• [Task statement] Wherever "selector" occurs in the entries, copy the line that holds it.

• [Data extract]
'''

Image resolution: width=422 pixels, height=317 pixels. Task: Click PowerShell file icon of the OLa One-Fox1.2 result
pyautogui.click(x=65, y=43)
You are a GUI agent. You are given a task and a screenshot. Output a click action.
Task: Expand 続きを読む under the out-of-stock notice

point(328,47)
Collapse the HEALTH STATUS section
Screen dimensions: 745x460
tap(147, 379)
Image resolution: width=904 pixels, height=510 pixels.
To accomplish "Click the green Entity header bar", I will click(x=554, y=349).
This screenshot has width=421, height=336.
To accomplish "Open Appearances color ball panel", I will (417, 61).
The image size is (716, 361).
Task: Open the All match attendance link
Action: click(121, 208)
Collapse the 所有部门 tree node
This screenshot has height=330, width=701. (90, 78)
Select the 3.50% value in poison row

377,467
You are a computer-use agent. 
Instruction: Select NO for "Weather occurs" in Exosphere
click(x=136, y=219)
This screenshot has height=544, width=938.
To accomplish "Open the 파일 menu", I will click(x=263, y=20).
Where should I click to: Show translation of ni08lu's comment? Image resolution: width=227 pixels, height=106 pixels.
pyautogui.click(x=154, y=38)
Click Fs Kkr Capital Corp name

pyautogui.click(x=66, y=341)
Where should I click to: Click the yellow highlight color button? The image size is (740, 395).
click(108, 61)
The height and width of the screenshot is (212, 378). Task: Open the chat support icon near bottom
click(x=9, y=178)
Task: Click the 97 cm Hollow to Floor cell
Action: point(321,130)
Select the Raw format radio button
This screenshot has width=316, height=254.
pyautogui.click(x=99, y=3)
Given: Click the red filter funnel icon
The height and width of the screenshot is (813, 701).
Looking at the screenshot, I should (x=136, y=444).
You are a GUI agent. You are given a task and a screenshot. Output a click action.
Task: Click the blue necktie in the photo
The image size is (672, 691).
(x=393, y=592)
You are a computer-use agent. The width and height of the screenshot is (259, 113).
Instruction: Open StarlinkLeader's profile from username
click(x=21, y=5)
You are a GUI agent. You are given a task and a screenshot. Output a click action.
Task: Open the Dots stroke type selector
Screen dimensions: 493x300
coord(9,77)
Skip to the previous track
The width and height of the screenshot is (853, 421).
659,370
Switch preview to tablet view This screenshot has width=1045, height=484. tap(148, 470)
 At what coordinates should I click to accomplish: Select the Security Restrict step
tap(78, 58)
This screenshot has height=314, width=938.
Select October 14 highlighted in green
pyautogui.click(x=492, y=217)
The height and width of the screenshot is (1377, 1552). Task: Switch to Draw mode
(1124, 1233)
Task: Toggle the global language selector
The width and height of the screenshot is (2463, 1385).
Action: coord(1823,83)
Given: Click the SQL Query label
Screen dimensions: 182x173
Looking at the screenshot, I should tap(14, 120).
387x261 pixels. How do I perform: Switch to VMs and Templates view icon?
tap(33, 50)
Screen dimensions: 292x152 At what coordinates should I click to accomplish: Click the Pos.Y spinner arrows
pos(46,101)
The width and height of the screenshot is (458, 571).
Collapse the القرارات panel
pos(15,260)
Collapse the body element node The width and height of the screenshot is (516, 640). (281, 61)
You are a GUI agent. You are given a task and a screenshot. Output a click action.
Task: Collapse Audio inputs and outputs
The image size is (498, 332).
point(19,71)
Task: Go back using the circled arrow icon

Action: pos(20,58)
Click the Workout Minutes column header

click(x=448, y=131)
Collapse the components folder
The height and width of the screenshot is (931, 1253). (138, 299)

'''

• [Final answer]
Task: Open the Dots stroke type selector
Task: Toggle the global language selector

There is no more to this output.